For this purpose, we had collected a dataset of Leonel Messi who is playing football since 2005 and has successfully won 6 Ballon d’Or in his career and it is worth to mention that no player has won this award six times. He is a living legend of this game. We used his statistics since 2005 after his debut in Barcelona football club. We have implemented the Adaptive feed forwarding neural network (AFFNN) on the stats and computed results.
Although there are great players especially in football but there are only a few players whose results and statistics can be used for the solution of this problem. The special thing about Leonel Messi is that from his debut and till now he is the person who has not changed his club and all of his performances are from the Barcelona football club, hence Leonel Messi’s data is used for the model training instead of Cristiano Ronaldo, Harry Kane, Wayne Rooney, Neymar Jr, Mohammed Salah, etc.
Neural networks are a set of algorithms, modeled loosely after the human brain that is designed to recognize patterns. They interpret sensory data through a kind of machine perception, labeling, or clustering raw input . Machine learning (ML) is a method of data analysis that automates analytical model building.
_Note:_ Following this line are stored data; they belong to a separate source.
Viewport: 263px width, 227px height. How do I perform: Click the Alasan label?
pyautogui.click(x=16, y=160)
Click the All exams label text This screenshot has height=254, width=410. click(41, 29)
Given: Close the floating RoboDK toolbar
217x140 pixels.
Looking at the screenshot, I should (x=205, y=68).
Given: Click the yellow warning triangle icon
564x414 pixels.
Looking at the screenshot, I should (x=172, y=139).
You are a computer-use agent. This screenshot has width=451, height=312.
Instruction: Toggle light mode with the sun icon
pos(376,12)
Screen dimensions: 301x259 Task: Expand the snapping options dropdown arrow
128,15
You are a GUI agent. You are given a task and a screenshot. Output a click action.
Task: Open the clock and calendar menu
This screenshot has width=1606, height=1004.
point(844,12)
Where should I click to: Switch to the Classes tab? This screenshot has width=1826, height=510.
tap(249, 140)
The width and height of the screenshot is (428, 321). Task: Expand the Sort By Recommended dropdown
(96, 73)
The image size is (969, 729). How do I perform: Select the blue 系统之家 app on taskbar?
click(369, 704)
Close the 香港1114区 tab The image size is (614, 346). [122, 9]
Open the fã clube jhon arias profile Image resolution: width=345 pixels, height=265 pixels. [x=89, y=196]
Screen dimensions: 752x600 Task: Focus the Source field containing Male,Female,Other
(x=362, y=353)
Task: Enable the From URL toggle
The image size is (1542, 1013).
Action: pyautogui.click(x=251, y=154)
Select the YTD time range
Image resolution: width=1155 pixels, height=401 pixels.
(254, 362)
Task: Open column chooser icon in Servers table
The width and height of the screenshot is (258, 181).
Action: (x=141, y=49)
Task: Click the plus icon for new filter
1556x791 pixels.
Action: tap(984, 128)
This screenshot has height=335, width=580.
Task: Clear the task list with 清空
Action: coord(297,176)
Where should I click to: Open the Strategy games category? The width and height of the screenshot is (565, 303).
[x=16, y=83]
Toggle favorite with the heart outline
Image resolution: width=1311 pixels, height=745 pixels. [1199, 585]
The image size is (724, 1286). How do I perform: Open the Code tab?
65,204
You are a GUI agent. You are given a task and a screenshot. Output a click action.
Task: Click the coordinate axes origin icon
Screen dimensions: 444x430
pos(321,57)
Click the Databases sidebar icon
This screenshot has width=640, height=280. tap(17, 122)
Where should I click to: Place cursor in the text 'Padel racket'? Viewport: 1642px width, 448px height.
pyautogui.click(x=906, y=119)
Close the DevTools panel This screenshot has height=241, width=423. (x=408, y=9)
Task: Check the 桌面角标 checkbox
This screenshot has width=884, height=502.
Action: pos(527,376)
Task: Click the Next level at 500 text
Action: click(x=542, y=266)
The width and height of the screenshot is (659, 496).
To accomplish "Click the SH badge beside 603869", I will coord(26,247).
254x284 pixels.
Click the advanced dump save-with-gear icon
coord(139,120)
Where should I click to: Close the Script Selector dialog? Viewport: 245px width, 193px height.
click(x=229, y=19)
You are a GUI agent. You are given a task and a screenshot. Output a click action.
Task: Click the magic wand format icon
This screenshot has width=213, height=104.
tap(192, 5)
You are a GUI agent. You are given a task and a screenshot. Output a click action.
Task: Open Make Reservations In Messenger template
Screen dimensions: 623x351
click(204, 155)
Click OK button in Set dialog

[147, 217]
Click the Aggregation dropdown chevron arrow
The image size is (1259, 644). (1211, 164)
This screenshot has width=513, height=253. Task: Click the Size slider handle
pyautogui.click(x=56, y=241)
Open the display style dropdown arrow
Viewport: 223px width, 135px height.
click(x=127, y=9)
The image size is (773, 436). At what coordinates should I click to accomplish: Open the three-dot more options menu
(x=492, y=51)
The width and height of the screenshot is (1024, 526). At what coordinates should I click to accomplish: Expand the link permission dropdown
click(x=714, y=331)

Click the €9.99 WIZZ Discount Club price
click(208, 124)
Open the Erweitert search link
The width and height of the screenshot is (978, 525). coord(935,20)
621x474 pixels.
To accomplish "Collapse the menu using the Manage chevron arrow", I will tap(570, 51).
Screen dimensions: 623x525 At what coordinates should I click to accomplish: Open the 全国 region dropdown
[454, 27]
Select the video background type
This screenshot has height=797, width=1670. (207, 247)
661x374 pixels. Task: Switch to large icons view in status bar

It is a branch of artificial intelligence using the notion that systems can learn from data, identify patterns, and make decisions with minimal human intervention .Supervised learning (SL) is the machine learning task of learning a function that maps an input to an output based on example input-output pairs. It infers a function from labeled training data consisting of a set of training examples .
Unsupervised learning (UL) is a type of machine algorithm used to draw inferences from datasets consisting of input data without labeled responses. The most common unsupervised learning method is cluster analysis, which is used for exploratory data analysis to find hidden patterns or groupings in data .
Artificial neural networks (ANNs) are perhaps the most commonly applied approach among machine learning mechanisms to predict the sports’ result. Thus, for this review, we focus on studies that have applied ANNs. An ANN usually contains interconnected components (neurons) that transform a set of inputs into the desired output . Machine learning is a mechanism that is used to predict unknown values. In sports, Machine learning can be used to predict the win, loss, and other situations that a team management can use for the following outcomes.
•Prediction of the outcome of a game.
•Prediction of the League favorites.
•Prediction of the performances of teams or individual players in a complete league.
•Building new strategies for upcoming competitions.
•Evaluating opponent weaknesses and strong areas in the game.
•Deciding the price of a player if a club was to be rented/sold/bought.
The above-mentioned facts are a few very important parameters that the management of a team must be aware as huge finance is involved in sports nowadays and to fulfill the expectations of fans, ML based analysis has become the need of a team.
Using a player’s previous records, the performance of the player in future, can be predicted and he/she can improve after getting those predictions. The management can also train the player while considering his age factor in mind as well. As the age goes up the stamina, agility, shooting (long shoots, shot power), pace, and physical condition of that player goes down so the player needs good rest and his training sessions are reduced and he is allowed more rest to adapt the game with his new physical conditions. These precautions also lead the player to play the game for a long time. As long as the player is playing, the chances of scoring and assisting goals are also increased. The player who has more experience and about to retire, continues to play, the morale of young players is increased they display better gameplay and their performance is enhanced. The experience of a smart player on the field also opens the doors for new ideas and styles of gameplay to the team e.g., attacking or defending. Hence, to keep that player on the field is also very important for the success of the team, as well as the fan following of old payers is very large in numbers. This will attract a huge audience on the field increasing the revenue and bring money to the club in the form of tickets, channels, and brand sponsors.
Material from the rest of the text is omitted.